Mutation schedule used by generation planning and outer loop logging.

These two numbers are treated as a single policy decision because the trainer cools both the frequency and the size of mutations together.

mixSeed

mixSeed(
  generationIndex: number,
  stageSalt: number,
): number

Mixes generation and stage salts into a deterministic uint32 RNG seed.

The small mixing pipeline spreads nearby generation numbers apart so adjacent stages and generations do not accidentally reuse overly correlated seed sets.

Parameters:

generationIndex - Current generation index.
stageSalt - Stage-specific salt.

Returns: Mixed uint32 seed.

resolveCurriculumDifficultyScale

resolveCurriculumDifficultyScale(
  generationIndex: number,
): number

Resolve curriculum difficulty scale for the current generation.

The course starts gentle, ramps through the middle generations, and then caps at full difficulty once the population has had time to discover viable flight.

Parameters:

generationIndex - Zero-based generation index.

Returns: Difficulty scale in [0, 1].

resolveGenerationEvaluationPlan

resolveGenerationEvaluationPlan(
  generationIndex: number,
  isRecurrent: boolean,
): FlappyGenerationEvaluationPlan

Resolves all per-generation evaluation controls.

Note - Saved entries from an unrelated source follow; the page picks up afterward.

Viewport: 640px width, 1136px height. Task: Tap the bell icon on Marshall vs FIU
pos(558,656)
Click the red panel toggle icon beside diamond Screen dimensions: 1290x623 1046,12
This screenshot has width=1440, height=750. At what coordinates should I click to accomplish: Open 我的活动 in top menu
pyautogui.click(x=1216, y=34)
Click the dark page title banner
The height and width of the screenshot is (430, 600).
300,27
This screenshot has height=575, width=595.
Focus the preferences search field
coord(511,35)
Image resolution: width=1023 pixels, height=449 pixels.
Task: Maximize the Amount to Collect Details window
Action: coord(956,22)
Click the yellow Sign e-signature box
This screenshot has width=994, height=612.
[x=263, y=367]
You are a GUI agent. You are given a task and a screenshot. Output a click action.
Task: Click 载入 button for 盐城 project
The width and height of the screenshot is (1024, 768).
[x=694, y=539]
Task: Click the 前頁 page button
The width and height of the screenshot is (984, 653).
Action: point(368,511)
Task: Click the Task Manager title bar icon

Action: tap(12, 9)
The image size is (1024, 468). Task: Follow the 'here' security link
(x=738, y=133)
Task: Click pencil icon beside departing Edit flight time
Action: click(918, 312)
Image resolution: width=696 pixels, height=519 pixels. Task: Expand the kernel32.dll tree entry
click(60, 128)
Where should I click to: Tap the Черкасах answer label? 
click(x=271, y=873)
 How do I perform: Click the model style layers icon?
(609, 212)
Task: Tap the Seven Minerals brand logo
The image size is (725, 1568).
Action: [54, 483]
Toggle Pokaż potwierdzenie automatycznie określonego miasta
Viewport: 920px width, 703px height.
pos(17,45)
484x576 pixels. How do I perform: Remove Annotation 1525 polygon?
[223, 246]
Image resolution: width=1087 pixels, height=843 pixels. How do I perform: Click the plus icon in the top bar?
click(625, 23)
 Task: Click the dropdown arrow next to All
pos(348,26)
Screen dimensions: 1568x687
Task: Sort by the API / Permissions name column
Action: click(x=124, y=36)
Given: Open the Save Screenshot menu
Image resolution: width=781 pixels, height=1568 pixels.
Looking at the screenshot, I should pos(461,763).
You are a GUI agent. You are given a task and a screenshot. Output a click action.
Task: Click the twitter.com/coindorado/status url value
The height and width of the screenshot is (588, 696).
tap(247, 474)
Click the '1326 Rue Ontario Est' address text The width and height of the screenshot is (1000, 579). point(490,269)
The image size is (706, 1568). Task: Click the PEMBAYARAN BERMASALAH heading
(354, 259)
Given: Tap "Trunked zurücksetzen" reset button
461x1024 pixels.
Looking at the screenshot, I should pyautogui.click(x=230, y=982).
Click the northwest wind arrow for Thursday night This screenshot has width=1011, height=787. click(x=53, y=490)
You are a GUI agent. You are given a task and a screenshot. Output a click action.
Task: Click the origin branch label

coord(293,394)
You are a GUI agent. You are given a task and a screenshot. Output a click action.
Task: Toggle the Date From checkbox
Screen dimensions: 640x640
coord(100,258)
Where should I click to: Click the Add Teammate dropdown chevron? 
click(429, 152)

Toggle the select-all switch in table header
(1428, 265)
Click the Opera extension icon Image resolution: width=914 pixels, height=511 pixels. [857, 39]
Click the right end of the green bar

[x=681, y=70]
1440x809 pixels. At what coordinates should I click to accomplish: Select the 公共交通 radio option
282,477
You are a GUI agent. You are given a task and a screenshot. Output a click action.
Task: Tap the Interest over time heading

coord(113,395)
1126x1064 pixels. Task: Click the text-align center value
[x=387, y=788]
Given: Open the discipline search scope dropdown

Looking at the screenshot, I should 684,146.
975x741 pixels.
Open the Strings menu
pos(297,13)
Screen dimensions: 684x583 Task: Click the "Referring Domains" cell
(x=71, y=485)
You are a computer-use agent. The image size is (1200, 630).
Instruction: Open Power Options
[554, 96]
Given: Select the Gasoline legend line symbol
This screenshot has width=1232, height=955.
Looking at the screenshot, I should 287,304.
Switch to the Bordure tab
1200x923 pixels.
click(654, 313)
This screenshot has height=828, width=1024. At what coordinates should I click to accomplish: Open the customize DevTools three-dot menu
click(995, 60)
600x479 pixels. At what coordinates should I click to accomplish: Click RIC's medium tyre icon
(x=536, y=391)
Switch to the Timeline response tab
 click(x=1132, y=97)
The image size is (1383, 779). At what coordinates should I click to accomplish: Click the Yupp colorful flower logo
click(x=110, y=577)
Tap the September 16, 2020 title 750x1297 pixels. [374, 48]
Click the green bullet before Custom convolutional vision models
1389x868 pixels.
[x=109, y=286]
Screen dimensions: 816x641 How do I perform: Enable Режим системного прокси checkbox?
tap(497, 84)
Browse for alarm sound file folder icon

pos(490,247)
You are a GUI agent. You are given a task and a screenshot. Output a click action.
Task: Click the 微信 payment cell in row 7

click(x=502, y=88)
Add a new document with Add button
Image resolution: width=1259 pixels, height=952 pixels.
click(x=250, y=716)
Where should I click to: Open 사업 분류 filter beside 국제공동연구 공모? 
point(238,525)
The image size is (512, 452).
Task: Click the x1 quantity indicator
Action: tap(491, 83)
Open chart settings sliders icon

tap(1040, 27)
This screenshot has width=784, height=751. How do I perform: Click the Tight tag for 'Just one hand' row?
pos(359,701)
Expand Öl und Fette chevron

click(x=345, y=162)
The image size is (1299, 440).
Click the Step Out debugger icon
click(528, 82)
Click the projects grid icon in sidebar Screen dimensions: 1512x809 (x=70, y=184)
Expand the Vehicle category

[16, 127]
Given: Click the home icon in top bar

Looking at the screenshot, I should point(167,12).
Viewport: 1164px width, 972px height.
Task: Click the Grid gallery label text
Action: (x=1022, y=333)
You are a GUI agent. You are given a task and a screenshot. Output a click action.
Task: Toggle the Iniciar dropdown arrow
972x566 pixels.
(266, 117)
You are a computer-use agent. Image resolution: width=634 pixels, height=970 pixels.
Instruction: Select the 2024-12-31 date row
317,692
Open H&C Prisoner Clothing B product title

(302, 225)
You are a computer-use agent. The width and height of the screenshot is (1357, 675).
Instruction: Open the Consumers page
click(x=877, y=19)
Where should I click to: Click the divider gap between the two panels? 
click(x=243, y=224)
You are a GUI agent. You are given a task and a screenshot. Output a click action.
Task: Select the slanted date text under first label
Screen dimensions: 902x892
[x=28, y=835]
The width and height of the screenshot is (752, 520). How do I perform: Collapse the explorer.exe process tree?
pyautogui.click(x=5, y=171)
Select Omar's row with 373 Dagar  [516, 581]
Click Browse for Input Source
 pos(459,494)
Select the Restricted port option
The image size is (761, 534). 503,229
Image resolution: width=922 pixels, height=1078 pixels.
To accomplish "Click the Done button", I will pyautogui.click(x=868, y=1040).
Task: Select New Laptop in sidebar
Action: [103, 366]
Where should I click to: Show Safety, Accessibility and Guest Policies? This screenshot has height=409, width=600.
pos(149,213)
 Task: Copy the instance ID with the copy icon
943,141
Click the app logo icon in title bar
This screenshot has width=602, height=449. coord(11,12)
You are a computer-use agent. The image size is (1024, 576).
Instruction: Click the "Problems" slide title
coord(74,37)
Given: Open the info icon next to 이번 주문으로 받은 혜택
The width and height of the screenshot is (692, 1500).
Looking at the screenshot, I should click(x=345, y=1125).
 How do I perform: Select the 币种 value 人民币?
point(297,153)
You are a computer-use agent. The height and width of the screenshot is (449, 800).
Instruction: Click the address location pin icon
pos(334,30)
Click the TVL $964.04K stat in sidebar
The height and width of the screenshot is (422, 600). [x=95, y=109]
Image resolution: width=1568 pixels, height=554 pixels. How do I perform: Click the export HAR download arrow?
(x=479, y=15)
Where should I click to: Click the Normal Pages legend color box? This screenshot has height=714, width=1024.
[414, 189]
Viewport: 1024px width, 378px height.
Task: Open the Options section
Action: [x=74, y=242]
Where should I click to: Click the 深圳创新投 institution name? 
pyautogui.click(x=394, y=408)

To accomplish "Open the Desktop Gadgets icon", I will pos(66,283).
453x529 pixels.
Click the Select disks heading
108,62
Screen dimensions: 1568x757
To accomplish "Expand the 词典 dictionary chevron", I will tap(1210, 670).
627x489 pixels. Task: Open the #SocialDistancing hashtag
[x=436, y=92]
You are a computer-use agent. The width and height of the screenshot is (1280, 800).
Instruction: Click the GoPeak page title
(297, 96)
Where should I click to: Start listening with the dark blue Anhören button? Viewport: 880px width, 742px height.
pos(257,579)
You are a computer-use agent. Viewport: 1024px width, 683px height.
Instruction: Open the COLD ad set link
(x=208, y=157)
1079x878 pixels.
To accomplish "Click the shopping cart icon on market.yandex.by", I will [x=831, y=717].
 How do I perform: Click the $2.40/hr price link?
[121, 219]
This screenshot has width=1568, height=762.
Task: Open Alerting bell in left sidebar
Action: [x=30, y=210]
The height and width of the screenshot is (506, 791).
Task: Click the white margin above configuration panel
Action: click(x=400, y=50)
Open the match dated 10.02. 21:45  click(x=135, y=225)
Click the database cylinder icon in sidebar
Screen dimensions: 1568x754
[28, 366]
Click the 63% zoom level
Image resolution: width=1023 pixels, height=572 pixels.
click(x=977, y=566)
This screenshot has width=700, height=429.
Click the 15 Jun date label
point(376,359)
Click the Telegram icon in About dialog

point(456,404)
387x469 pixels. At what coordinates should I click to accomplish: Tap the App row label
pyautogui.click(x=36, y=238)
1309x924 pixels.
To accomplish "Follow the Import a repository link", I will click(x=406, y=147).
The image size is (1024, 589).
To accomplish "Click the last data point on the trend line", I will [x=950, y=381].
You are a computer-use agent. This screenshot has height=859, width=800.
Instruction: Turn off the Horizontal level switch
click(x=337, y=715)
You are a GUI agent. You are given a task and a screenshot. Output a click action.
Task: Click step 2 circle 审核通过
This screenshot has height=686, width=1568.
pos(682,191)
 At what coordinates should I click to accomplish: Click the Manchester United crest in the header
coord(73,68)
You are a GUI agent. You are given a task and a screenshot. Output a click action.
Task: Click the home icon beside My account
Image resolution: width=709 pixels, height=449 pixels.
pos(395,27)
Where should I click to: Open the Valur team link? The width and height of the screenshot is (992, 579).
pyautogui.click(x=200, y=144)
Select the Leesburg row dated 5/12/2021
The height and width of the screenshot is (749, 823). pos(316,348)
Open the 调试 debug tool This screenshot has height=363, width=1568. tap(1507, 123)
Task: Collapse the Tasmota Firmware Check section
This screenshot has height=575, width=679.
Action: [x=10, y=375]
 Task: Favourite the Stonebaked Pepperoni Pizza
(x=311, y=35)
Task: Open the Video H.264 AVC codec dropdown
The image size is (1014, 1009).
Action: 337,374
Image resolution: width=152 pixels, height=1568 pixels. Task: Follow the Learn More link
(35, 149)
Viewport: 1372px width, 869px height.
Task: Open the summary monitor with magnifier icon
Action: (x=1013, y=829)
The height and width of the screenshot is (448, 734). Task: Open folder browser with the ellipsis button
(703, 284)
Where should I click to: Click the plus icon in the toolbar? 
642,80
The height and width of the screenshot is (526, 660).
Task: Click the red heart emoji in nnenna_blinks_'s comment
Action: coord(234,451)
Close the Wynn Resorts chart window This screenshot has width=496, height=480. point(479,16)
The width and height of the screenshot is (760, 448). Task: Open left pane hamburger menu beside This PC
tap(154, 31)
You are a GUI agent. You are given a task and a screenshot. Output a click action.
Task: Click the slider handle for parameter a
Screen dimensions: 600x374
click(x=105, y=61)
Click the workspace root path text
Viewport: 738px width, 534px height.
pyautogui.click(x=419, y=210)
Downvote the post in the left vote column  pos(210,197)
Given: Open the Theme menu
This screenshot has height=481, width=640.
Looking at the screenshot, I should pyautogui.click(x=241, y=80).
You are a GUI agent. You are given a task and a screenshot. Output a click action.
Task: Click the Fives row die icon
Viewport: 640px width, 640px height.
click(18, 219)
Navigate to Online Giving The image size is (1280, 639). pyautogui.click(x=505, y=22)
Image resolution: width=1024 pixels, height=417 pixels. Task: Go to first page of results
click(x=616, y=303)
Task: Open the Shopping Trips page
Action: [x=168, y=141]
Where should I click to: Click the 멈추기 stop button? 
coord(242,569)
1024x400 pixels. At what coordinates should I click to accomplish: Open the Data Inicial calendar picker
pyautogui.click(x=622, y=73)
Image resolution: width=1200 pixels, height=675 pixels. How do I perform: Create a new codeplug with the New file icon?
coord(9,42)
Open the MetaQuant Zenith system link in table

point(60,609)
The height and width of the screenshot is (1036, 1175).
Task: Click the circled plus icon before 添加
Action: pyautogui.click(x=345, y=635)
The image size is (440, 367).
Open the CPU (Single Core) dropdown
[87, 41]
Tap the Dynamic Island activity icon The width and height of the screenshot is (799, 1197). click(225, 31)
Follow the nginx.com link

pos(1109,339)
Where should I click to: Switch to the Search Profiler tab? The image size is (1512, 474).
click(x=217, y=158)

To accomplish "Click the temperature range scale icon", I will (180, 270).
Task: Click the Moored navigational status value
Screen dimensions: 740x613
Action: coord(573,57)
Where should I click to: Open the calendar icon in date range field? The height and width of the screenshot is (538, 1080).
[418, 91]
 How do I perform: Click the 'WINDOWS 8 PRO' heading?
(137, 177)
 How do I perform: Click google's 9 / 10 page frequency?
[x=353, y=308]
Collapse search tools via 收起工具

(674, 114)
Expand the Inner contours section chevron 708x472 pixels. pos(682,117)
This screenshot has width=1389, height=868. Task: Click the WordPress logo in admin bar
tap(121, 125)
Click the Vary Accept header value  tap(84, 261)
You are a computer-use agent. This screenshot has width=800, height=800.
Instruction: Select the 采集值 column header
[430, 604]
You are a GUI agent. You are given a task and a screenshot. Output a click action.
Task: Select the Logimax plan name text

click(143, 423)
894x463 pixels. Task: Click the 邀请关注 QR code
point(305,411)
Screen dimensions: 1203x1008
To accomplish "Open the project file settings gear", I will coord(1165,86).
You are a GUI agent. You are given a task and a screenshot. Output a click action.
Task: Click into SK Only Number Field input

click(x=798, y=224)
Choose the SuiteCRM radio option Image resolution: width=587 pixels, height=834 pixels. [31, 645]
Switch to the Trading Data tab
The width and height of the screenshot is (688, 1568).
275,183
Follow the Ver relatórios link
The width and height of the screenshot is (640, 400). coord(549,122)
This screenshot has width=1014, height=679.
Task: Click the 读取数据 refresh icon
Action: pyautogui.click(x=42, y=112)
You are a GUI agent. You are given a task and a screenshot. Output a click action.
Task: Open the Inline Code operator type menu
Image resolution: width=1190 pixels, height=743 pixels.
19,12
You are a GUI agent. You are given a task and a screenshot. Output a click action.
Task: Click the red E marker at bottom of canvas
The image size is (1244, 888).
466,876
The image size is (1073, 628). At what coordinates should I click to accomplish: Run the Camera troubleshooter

Think of this as the trainer's "generation contract": the rest of the system can ask for one object and receive a fully prepared set of seeds, rollout options, and annealed mutation values.

Parameters:

generationIndex - Zero-based generation index.

Returns: Full staged evaluation plan for the generation.

resolveMutationSchedule

resolveMutationSchedule(
  generationIndex: number,
): FlappyMutationSchedule

Resolve a smooth mutation annealing schedule.

Early generations mutate more aggressively so the population can search the space broadly. Later generations cool down so the trainer can refine useful structures rather than constantly replacing them.

Parameters:

generationIndex - Zero-based generation index.

Returns: Mutation rate and mutation amount for this generation.